**Work to complete:**
Search the entries for the word "Care". Copy every line where it turns up.

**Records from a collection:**

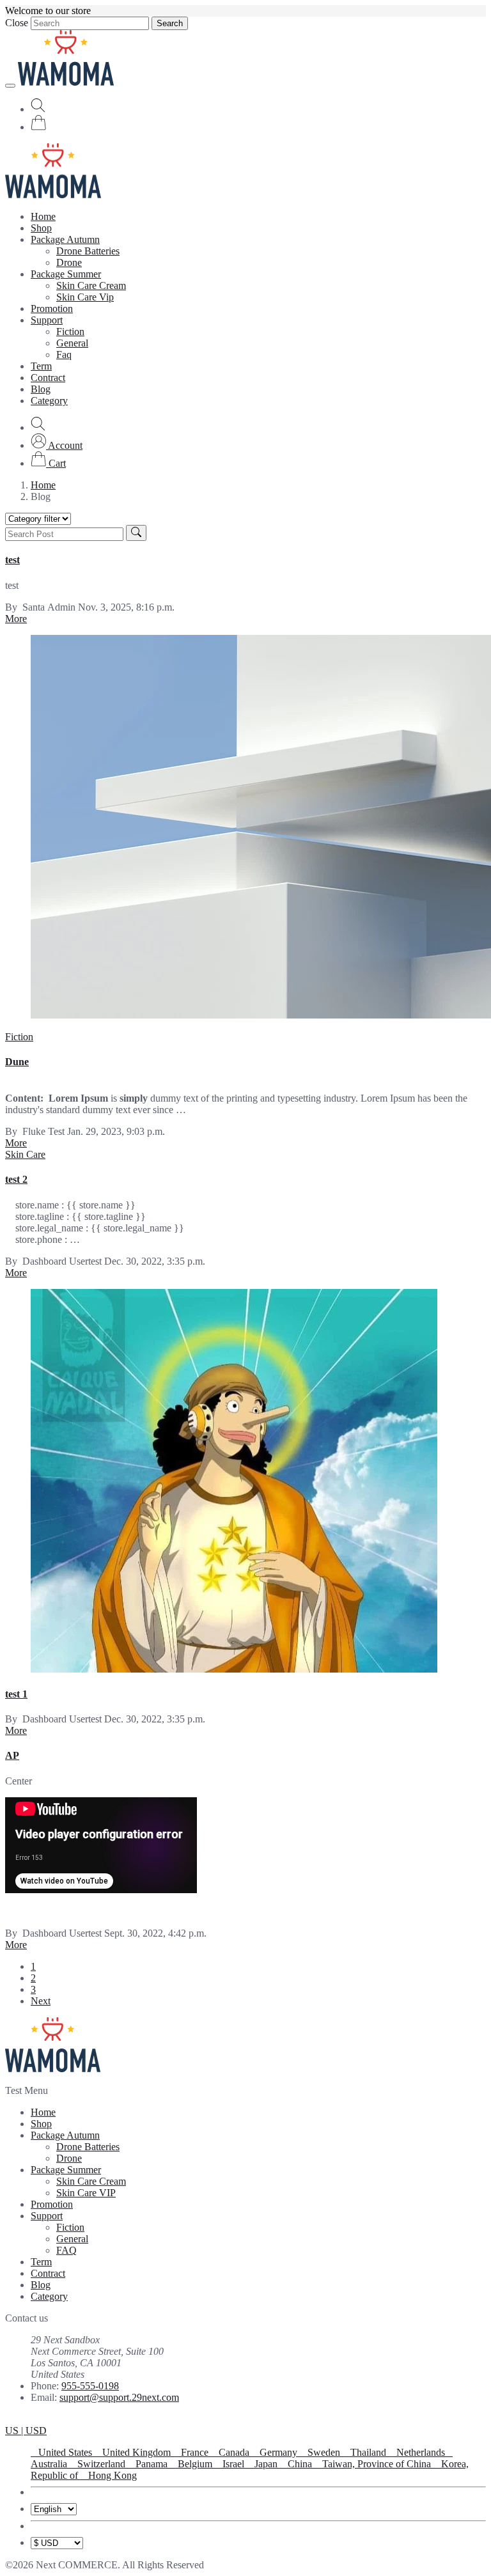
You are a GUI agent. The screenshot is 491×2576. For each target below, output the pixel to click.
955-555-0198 (90, 2385)
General (72, 343)
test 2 (16, 1179)
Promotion (52, 308)
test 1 (16, 1694)
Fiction (70, 331)
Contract (48, 377)
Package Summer (66, 274)
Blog (41, 389)
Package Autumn (65, 239)
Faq (64, 354)
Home (43, 216)
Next (41, 2000)
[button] (56, 445)
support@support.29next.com (119, 2397)
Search (170, 23)
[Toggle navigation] (10, 86)
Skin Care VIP (86, 2192)
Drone (69, 262)
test (12, 559)
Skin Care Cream (91, 285)
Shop (41, 227)
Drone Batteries (88, 251)
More (16, 618)
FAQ (66, 2250)
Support (47, 320)
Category (49, 400)
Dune (17, 1061)
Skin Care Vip (85, 297)
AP (12, 1755)
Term (41, 366)
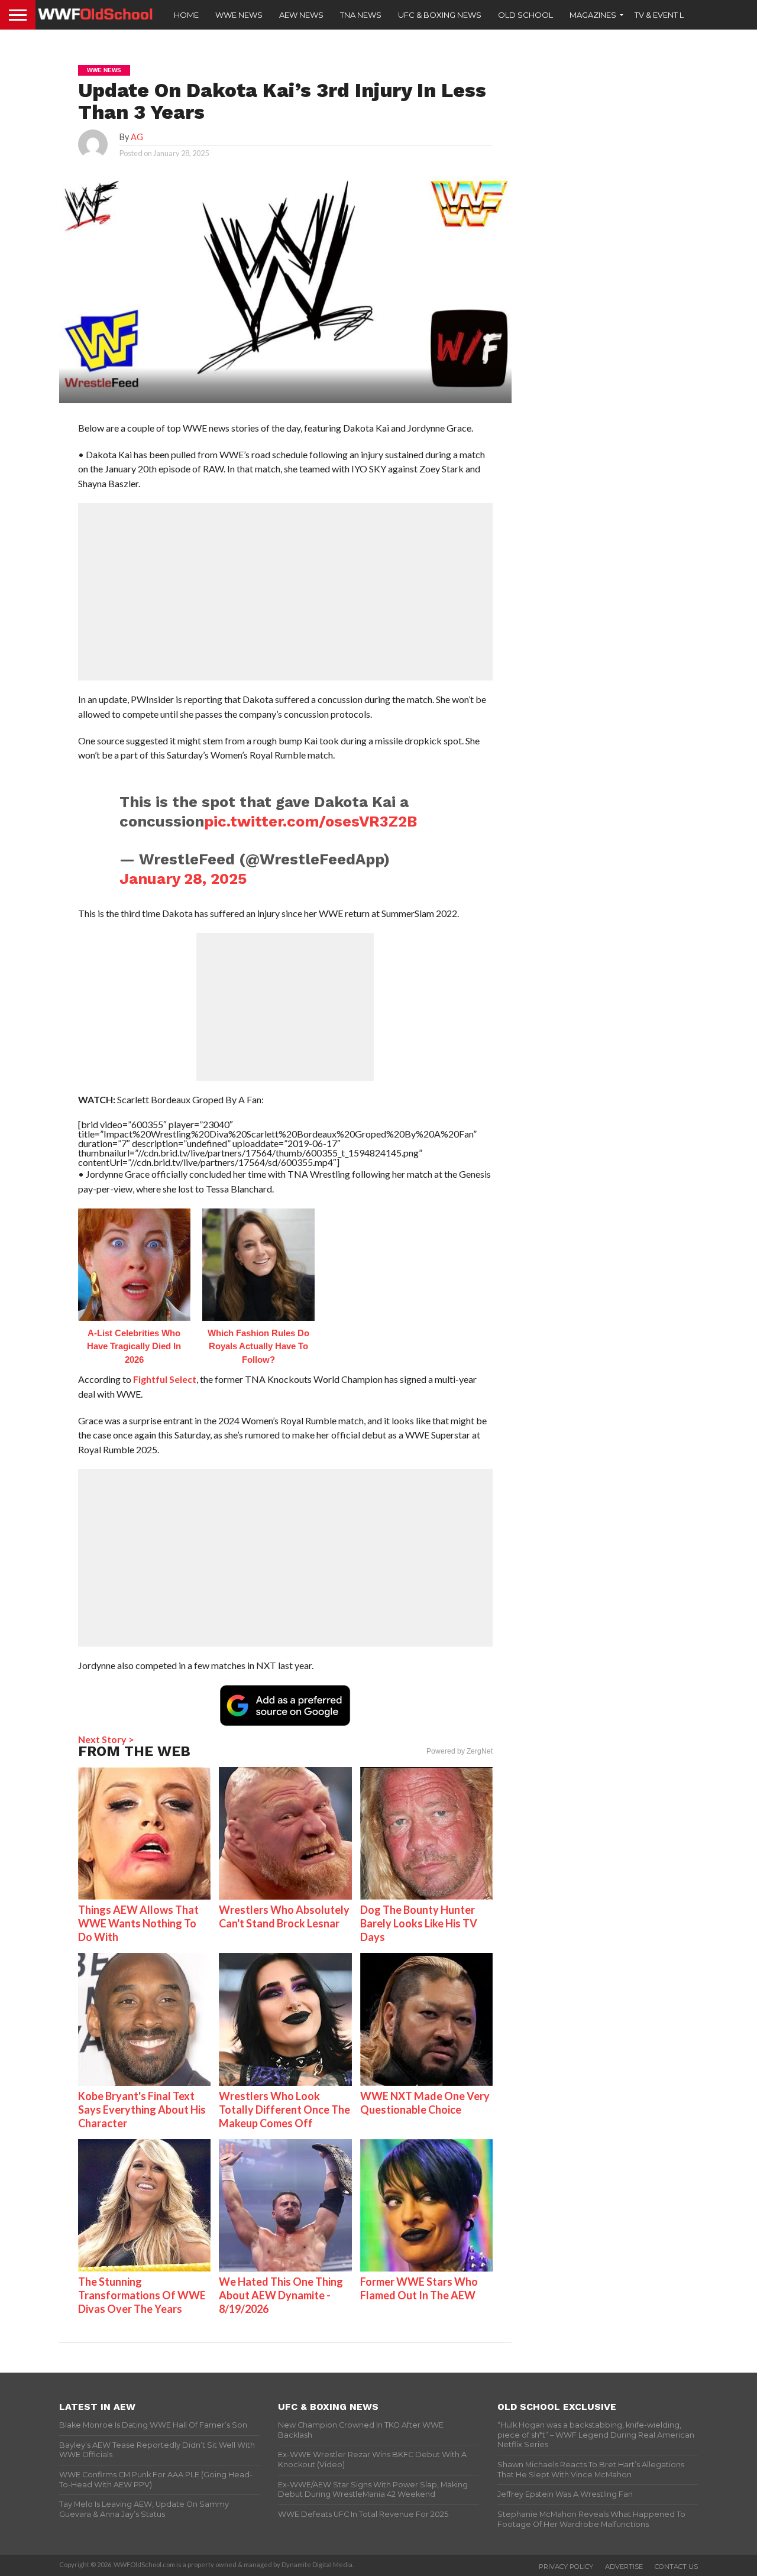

**Solution for this problem:**
Skin Care VIP (86, 2192)
Skin Care Cream (91, 285)
Skin Care Vip (85, 297)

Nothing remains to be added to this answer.